Para H. A.,
Andei um pouco distante, confesso,
dos narizes altivos que continuam mirando os topos celestes que mesmo asas de
cera não conseguiram alcançar. Aí voltei ao ninho onde eles são criados, uma
quarta-feira bonita de se respirar e de se escutar o farfalhar das poucas, tão
poucas árvores que do Sol ainda nos cobrem e de aromas suaves nos enchem as
narinas. Olhar para essas coisas é um bom tipo de atitude, as pequenas coisas –
uma garota recentemente me ensinou isso, ensinou-me ela a olhar o céu.

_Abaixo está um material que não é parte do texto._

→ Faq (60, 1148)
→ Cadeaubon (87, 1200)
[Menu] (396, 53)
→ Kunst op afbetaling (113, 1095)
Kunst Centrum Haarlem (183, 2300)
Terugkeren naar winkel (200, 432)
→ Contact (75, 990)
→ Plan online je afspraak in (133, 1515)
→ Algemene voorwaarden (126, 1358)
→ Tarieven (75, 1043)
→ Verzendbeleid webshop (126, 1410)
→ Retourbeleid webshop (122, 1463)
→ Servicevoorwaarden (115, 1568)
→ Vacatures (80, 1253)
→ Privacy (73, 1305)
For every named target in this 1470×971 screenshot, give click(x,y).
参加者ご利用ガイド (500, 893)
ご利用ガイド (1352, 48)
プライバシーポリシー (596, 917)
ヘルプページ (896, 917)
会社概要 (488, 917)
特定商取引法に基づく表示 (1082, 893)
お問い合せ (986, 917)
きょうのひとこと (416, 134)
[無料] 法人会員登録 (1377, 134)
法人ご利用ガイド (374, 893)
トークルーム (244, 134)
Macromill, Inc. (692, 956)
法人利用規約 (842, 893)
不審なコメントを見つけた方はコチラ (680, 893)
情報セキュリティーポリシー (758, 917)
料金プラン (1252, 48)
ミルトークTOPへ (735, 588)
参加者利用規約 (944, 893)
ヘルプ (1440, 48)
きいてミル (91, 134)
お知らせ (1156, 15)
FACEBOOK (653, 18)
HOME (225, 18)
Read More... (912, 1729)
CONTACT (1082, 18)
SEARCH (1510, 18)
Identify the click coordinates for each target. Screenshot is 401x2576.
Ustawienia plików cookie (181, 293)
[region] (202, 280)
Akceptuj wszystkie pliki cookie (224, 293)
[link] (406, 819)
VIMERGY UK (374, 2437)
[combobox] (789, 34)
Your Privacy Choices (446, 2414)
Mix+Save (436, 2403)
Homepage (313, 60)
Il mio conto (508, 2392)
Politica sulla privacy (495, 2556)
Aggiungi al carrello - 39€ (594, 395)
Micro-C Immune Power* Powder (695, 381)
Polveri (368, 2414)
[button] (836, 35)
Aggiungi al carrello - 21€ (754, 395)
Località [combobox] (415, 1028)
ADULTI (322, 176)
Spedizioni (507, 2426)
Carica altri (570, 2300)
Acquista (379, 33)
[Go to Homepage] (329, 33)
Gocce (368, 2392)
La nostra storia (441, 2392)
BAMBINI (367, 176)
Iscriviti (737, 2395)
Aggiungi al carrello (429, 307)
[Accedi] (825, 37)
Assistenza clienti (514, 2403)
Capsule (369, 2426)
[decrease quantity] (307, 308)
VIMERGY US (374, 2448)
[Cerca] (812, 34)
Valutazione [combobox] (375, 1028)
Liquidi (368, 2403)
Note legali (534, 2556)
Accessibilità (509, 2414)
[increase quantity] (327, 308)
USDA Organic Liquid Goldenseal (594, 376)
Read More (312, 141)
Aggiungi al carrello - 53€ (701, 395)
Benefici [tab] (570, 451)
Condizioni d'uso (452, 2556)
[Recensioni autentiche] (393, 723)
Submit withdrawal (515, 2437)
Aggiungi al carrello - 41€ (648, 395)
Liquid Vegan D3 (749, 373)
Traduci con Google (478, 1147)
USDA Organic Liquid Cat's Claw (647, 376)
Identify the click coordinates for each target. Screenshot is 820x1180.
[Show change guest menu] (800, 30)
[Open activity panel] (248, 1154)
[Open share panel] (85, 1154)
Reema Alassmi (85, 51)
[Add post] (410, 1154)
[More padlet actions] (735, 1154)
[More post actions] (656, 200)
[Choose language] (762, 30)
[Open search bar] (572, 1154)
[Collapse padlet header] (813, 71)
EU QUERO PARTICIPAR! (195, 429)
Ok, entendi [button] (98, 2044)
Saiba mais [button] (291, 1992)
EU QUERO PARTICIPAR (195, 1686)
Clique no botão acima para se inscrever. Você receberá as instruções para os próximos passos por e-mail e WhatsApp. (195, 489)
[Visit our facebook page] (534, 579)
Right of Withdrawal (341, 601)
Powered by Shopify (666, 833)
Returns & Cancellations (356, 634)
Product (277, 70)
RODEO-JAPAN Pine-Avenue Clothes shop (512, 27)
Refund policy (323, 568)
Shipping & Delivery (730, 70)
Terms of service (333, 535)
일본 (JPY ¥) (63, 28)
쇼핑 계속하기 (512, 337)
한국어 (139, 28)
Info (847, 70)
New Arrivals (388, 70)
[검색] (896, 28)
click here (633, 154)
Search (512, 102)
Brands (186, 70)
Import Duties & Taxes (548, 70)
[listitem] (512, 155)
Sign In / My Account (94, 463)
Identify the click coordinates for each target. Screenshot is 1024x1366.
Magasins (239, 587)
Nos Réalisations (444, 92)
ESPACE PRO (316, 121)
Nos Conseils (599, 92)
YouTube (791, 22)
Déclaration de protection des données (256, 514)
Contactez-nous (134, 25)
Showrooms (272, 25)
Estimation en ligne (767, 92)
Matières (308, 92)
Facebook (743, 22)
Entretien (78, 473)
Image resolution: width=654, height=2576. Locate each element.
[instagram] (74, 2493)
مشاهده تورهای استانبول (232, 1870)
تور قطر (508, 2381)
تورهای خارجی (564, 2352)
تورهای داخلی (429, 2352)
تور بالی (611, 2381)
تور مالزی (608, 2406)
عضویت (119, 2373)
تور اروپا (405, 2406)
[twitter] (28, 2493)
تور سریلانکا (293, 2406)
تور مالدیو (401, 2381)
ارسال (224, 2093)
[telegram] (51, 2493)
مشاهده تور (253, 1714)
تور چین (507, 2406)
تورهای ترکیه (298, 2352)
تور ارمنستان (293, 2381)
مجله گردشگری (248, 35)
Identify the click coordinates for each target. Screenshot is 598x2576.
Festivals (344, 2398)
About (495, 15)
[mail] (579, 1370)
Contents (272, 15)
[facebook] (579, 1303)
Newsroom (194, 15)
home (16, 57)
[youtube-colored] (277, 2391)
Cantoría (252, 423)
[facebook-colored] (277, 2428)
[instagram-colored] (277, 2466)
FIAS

Voltei ao ninho deles, aquele do qual
um dia também foi meu lar e meu ninho, aquele onde um dia eu igualmente ergui o
nariz. Mas meu nariz é amassado, redondo, feio, mal desenhado, não durou muito
e sumariamente foi pisoteado pelos comparsas de danoso boticário. Dei adeus e
sumi, mas nesta linda quarta voltei: admiro narizes bonitos, queria que meu
nariz fosse daquele jeito, mas os tempos agora são outros e até gosto do modo
como o meu tornou-se mais redondo, mais feio, mais proeminente, antonímia de
altivo.
Certa vez, fui arrogante e pisei em
um bom rapaz. A vida ensinou-me em pouco tempo a arrepender-me dos meus atos,
meus exageros arrogantes, minha supremacia cognitiva. Onde quer que ele esteja
hoje, com seus músculos e sua incapacidade de ser fiel às companheiras (foi o
que soube, através dos lábios [os de cima e os de baixo] que ambos
compartilhamos naquela época), peço que saiba: confesso erro, exagero e arrependimento. Eu
fui um arrogante, narcisista prepotente, eu estava furioso por você esfregar as
partes baixas em terras que não, nunca me pertenceriam nem nos mais bondosos,
inocentes e apaixonados sentidos da palavra, porém fizeram-me acreditar que sim. Eu que nunca fui dado a
territorialismos, vi-me engajado no desvario da loucura, envolvendo como posse
aquilo que por dois, três ou quatro segundos, no máximo, permitiu se autoproclamar meu na conveniência, ou meu ante os votos secretos das noites
serenas indizíveis.
Já a você, nômade e casual ser vivente, mero e perdido leitor do instante agora, saiba que somente uma coisa te pertence
(isto é um conselho):
a consciência do Eu (embora às vezes
nem isso). Nem o tempo, nem o acaso, nem o destino, nem o amor ou corações
alheios. Somente a tua consciência te pertence. A consciência de ser um danoso
boticário, a consciência de manter o nariz elevado ou a consciência de subjugar
músculos sob a mente, mesmo quando a mente maior seja tua e o músculo menor, o
teu; a consciência de pisar e a consciência de se deliciar, a consciência da
maldade, a consciência de perder a consciência e a consciência da vingança,
pois essa, já tenha dito o poeta:
nunca seja plena!
aos poucos mata a alma
certamente envenena.
Portanto, se roubarem a única posse
que a ti foi dada, cuidado:
não te perdes em lábias,
em línguas belas,
torpes lembranças
ou alvas promessas.
torpes lembranças
ou alvas promessas.
Mantém a presilha fechada, o zíper
intacto, segue o rumo daquilo que só a ti pertence – a consciência – e teus
pecados admite, mas somente os teus, somente a parte que te cabe, não a que te
pintam. Perdoa teus pés por em vãs consciências ter pisado (ou querido pisar),
embora açougueiros pugilistas saibam se esquivar – que bom.
Há de se aprender com os erros,
sejam os teus, sejam dos outros.
Músculos podem ser a resposta:
eles vencem narizes.
Por isso, camarada, peço perdão, mas pela minha parte da canalhice, não da tua.